* **TEXT**
....

Lift, drag and power requirments

[Bergee]

I have been trying to calculate the lift drag and power requirements of this hypothetical flying saucer which uses an external maglev fan. Problem is I am an electrical engineer and not sure if I got my numbers right. Is there anyone who can check my numbers and give me an idea if I am on the right track power wis?Basically it is circular with a 40 foot diameter engine payload area. Around the edge are attached 2' x 10' fan blades spaced two feet apart that ride on a maglev linear induction motor joined at the fan root. I have attached my calculations. Thank you.

 

[rb1957]

1) do not post your email, at least not without disguising it. (ATgmailDOTcom) you may be able to edit your post.

2) I think your lift is optimistic. 35* a single blade ... doesn't sound right to me.

3) I think the power needs to include the vehicle inertia ... overcoming drag is one thing, accelerating the vehicle another.

another day in paradise, or is paradise one day closer ?

 

[rb1957]

oh, I forgot ... induced drag (you've got profile drag only)

another day in paradise, or is paradise one day closer ?

 

[rb1957]

part 3 ...

\why is speed different for lift and drag ?

are the 35 blades turning, ie spinning around the body ? (then blade speed is much higher (and lower) than aircraft speed ?

is your Cd based on frontal area ? (normally Wing Cd is based of S, plan area)

another day in paradise, or is paradise one day closer ?

 

[Bergee]

There are 35 blades turning on the periphery of the saucer on a maglev track. Each blade is 2 feet wide and 10 feet long with a 2 foot gap between each one.

....

* **DATA SEGMENT**

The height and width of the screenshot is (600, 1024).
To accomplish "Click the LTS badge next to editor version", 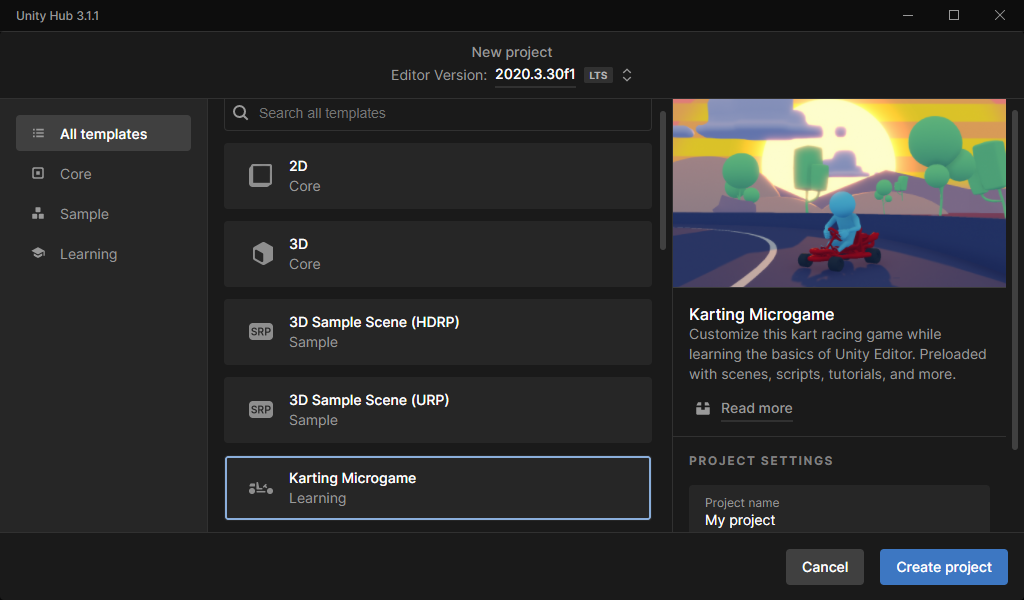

....

* **TASK REQUIREMENTS**
1) In the saucer thread, rewrite the paragraph beginning "I have been trying to calculate" as a short bulleted list that keeps its main facts.
2) From the saucer thread, reproduce word for word the passage that begins with the words containing "2) I think your" and ends with "profile drag only)".
3) Decide whether each statement agrees with the saucer thread, answering yes or no and quoting the words of the thread that settle it: (a) Each blade is 10 feet long. (b) rb1957 considers the lift estimate too conservative. (c) The calculations account for induced drag.

* **ANSWERS TO THE EXERCISES**
1)
- The poster is trying to calculate lift, drag, and power requirements for a hypothetical flying saucer driven by an external maglev fan.
- As an electrical engineer, the poster is unsure whether the numbers are right and asks someone to check them, especially the power.
- The saucer is circular, with a 40-foot-diameter engine payload area.
- Fan blades measuring 2 by 10 feet are attached around the edge, spaced two feet apart.
- The blades ride on a maglev linear induction motor joined at the fan root.
- The calculations are attached.

2)
2) I think your lift is optimistic. 35* a single blade ... doesn't sound right to me.

3) I think the power needs to include the vehicle inertia ... overcoming drag is one thing, accelerating the vehicle another.

another day in paradise, or is paradise one day closer ?

 

[rb1957]

oh, I forgot ... induced drag (you've got profile drag only)

3)
(a) Yes: "Each blade is 2 feet wide and 10 feet long"
(b) No: "I think your lift is optimistic."
(c) No: "induced drag (you've got profile drag only)"